Non è una questione di tifo da stadio, è una questione di rispetto verso l’autorità e verso quelle Forze dell’Ordine che garantiscono che la sopraffazione e la violenza prendano il sopravvento. In un paese normale e, come spesso ci ritroviamo a commentare, il nostro non lo è, tutti, sopratutto le forze politiche si unirebbero in coro a sostegno delle Forze di Polizia, lodandone l’alto senso di responsabilità e le continue angherie cui sono sottoposte dai cosiddetti “pacifici manifestanti” che sono pacifici un attimo prima di estrarre dallo zaino la spranga, calarsi il passamontagna e dare il via all’assalto, salvo poi, una volta respinti e colpiti dalle forze di polizia, assumere la maschera delle vittime, con le lacrime agli occhi e il volto sconvolto dallo spavento.

Una recita, quella sopra descritta, che serve ad avvalorare la vulgata delle “forze dell’ordine fasciste” , demonizzarle e dare il via al coro che parla di “governo autoritario”. Anche in questo caso tutte facezie che non dovrebbero suscitare alcun interesse, ma solo lo sdegno all’unisono di tutti verso – diciamolo chiaramente – questi fiancheggiatori di Hamas. Le manifestazioni pro-Palestina sono un toccasana per la propaganda del regime che dal 2005 ad oggi ha governato la striscia e utilizzato tutti i fondi diretti alla popolazione per finanziare la costruzione dei tunnel, e dei razzi utilizzati per colpire Israele. Tutto ciò è avvenuto con la complicità di funzionari ONU, e con il silenzio assenso di molti, troppi, dei cosiddetti “addetti umanitari”. Ma di questo non si parla, su questo non si manifesta, forse perché la metà di quelli che manifestano non sanno neanche il perché, divenendo la massa di manovra dei soliti eterni sessantottini che non perdono occasione per inscenare l’eterno anno della degenerazione politica e morale nel nostro paese.
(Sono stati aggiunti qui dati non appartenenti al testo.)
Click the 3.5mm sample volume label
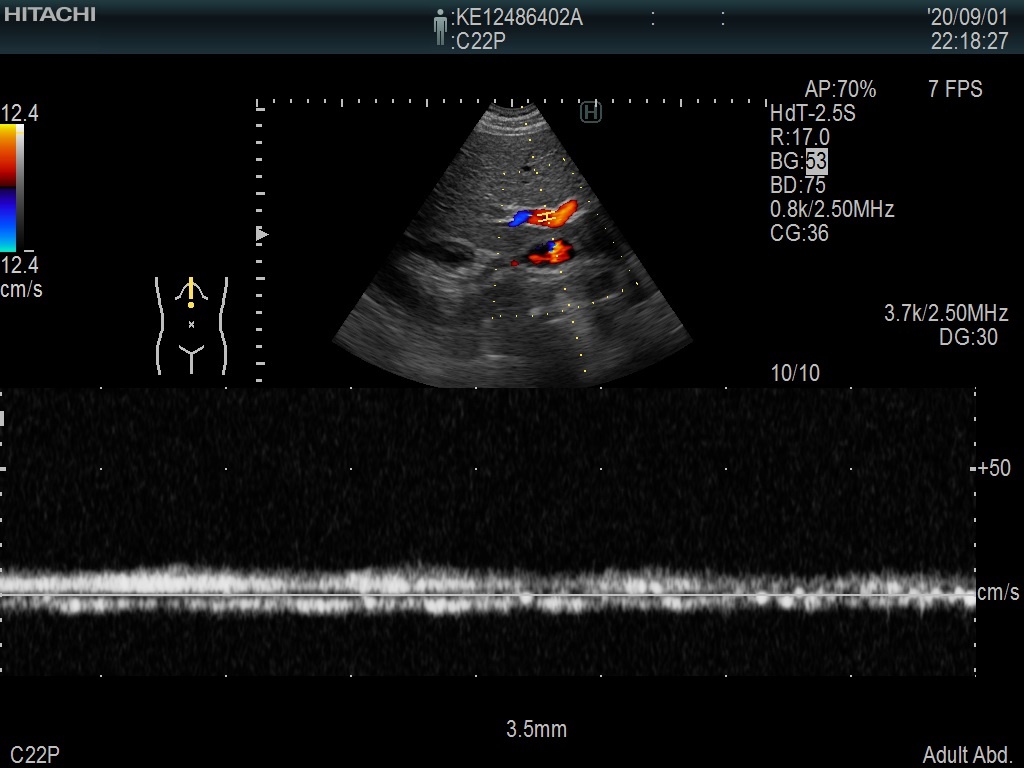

Purtroppo noi non abbiamo avuto un De Gaulle che alzasse il telefono e chiamasse il Ministro dell’Interno dicendo in maniera netta “la ricreazione è finita”. E oggi ne paghiamo le conseguenze. Perché il ‘68 italiano non è mai finito e ancora in corso. Lo vediamo in queste ore, lo percepiamo nella sequela di titoli scandalosi che vengono lanciati contro le Forze dell’Ordine, lo ascoltiamo dalle parole che molti opinionisti, politici e commentatori pronunciano alla ricerca del consenso. Le stesse lacrime di Vecchioni sono l’immagine palese della volontà di narrare una visione immaginaria del nostro paese, in cui non vi è e non vi è mai stata traccia nella storia repubblicana di alcuna forma di autoritarismo. Al contrario si è spesso consentito a molti di abusare di diritti e libertà, provocando qui spesso un radicale sbilanciamento di quel precario equilibrio fra diritti e doveri, la base fondante di un regime democratico e plurale. La capacità della sinistra di esercitare una distorsione dei fatti è la dimostrazione plastica del loro dominio culturale ancora persistente attraverso l’abile utilizzo dei loro mezzi di comunicazione, che pone sempre l’accento del racconto non sulle responsabilità evidenti dei manifestanti, ma puntando il dito contro le Forze dell’Ordine.

L’obiettivo è chiaro: creare la percezione dell’emergere nel nostro paese di un fantomatico quanto inverosimile autoritarismo che esiste solo nella mente della sinistra politica, convinta di conquistare consenso aleggiando lo spettro del fascismo. Una strada che in quanto illusoria si è rivelata già estremamente aspra per la sinistra. Per questo rivedere, seppur in forma attualizzata, le stesse teorie che giustificarono le devastazioni sessantottine tanto materiali che morali, rende necessaria una vera riflessione, perché, per quanto si possa voler cavalcare l’onda politica, è impossibile far pensare che un paese in cui hanno avuto luogo più di mille manifestazioni si possa ritenere autoritario.